Print each line once more, unchanged, from the line holding "1542x495 pixels." to the end of the listing below.
● ● ● ● ● ● ●
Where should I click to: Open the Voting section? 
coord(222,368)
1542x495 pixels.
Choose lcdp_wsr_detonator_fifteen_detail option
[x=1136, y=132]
● ● ● ● ● ● ●
- [RESPONSE AREA]:
1542x495 pixels.
Choose lcdp_wsr_detonator_fifteen_detail option
[x=1136, y=132]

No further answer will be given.